Cannot parse arguments: Cannot open display:
$ echo DISPLAY=$DISPLAY XAUTHORITY=$XAUTHORITY
DISPLAY=localhost:10.0 XAUTHORITY=
$ strace evince
…
access("/home/gilles/.Xauthority", R_OK) = 0
open("/home/gilles/.Xauthority", O_RDONLY) = -1 EACCES (Permission denied)
…
$ ls -l ~/.Xauthority
-rw------- 1 gilles gilles 496 Jul  5 13:34 /home/gilles/.Xauthority

What's so special about Evince that it can't read ~/.Xauthority? How can I make it start?

Answer 1

TL,DR: it's Apparmor's fault, and due to my home directory being outside /home.

Under a default installation of Ubuntu 10.04, the apparmor package is pulled in as an indirect Recommends-level dependency of the ubuntu-standard package. The system logs (/var/log/syslog) show that Apparmor is rejecting Evince's attempt to read ~/.Xauthority:

Jul 5 17:58:31 darkstar kernel: [15994724.481599] type=1503 audit(13415 03911.542:168): operation="open" pid=9806 parent=9805 profile="/usr/bin/evince" requested_mask="r::" denied_mask="r::" fsuid=1001 ouid=1001 name="/elsewhere/home/gilles/.Xauthority"

The default Evince configuration for Apparmor (in /etc/apparmor.d/usr.bin.evince) is very permissive: it allows arbitrary reads and writes under all home directories. However, my home directory on this machine is a symbolic link to non-standard location which is not listed in the default AppArmor configuration. Access is allowed under /home, but the real location of my home directory is /elsewhere/home/gilles, so access is denied.

Other applications that might be affected by this issue include:

• Firefox, but its profile is disabled by default (by the presence of a symbolic link /etc/apparmor.d/disable/usr.bin.firefox -> /etc/apparmor.d/usr.bin.firefox).
• CUPS PDF printing; I haven't tested, but I expect it to fail writing to ~/PDF.
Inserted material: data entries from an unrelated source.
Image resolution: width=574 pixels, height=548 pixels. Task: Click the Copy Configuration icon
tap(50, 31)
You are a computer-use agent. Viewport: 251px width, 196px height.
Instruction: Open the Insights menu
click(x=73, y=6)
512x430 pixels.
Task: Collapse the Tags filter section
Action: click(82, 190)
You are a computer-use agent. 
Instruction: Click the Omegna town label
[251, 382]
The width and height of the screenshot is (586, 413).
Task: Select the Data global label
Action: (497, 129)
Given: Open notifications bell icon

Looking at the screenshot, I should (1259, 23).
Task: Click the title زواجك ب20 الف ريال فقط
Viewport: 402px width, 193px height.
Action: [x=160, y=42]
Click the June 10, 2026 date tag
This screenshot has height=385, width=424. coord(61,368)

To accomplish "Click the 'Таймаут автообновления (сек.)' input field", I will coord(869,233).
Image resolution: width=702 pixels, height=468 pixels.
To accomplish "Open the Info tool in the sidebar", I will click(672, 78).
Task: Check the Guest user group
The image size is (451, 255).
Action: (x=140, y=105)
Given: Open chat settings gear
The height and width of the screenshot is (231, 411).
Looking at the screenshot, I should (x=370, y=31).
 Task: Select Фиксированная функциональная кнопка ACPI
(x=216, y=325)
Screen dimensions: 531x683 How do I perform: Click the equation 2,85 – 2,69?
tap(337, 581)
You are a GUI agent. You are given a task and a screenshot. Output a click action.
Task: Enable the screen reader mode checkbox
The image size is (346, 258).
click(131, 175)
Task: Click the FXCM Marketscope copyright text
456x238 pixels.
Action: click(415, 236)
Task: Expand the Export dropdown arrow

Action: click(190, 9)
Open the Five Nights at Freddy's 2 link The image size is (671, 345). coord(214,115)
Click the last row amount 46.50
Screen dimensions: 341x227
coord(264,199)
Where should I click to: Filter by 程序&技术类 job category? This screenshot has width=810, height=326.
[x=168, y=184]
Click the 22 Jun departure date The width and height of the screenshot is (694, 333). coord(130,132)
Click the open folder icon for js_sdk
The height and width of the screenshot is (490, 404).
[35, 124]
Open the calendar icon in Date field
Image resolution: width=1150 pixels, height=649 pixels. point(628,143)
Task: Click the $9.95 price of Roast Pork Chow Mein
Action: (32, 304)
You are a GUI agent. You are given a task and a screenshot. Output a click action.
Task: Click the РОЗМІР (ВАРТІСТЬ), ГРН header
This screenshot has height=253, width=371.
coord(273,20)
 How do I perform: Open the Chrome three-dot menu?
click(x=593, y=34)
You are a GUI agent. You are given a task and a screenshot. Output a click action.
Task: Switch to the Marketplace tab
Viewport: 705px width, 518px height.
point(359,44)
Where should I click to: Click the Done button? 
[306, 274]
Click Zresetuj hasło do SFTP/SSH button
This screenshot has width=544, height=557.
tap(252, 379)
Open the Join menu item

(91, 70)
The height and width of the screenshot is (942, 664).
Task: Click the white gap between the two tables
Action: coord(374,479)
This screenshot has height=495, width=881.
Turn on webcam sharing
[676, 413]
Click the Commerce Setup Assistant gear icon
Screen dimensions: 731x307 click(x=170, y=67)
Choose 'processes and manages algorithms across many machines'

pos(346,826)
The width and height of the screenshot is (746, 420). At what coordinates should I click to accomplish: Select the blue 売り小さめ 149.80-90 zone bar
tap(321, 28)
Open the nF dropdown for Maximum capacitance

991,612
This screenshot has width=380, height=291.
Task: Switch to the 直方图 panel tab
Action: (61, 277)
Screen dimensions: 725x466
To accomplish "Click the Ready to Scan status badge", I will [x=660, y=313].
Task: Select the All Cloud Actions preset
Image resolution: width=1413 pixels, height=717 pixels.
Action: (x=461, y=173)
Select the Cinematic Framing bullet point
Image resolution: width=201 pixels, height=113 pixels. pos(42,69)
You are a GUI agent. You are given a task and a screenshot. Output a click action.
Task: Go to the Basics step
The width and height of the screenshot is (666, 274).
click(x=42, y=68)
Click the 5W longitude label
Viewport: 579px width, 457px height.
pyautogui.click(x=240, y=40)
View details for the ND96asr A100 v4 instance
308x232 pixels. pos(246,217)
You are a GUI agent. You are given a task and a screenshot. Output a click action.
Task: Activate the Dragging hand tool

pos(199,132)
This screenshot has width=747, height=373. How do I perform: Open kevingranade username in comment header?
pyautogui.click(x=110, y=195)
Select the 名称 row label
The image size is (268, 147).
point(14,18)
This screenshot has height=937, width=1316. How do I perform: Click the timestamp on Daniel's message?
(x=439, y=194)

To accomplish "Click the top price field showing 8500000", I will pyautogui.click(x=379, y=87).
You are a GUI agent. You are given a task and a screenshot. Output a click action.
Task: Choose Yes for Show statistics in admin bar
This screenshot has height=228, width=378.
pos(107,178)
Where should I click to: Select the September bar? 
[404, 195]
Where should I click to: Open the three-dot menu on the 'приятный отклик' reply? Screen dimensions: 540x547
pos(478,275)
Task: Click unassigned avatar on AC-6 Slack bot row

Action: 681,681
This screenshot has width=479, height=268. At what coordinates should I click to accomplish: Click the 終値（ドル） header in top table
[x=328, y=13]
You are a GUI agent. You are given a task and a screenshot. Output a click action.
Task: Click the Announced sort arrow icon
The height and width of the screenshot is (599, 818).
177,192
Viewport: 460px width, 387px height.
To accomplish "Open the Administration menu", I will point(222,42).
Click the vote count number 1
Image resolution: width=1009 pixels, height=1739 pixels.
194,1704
My fix was to edit /etc/apparmor.d/tunables/home.d/local and add the line

@{HOMEDIRS}+=/elsewhere/home/

to have the non-standard location of home directories recognized (note that the final / is important; see the comments in /etc/apparmor.d/tunables/home.d/ubuntu), then run /etc/init.d/apparmor reload to update the Apparmor settings.

If you don't have administrator privileges and the system administrator is unresponsive, you can copy the evince binary to a different location such as ~/bin, and it won't be covered by the Apparmor policy (so you'll be able to start it, but will not be afforded the very limited extra security that Apparmor provides).

This issue has been reported as Ubuntu bug #447292. The resolution handles the case when some users have their home directory as listed in /etc/passwd outside /home, but not cases such as mine where /home/gilles is a symbolic link.

Answer 2

Had the same problem, and your answer pointed me in the right direction. I found a different solution which does not require editing the apparmor configuration. Instead of using a symlink to redirect access to /home, use the bind option on mount. I added the following line to /etc/fstab:

/elsewhere/home /home none bind

Once you do this, apparmor won't even know that directories under /home are "really" located somewhere else, so the complaints will go away.

The advantage of this approach is that it will work for all applications, without having to edit a different apparmor configuration file for each one.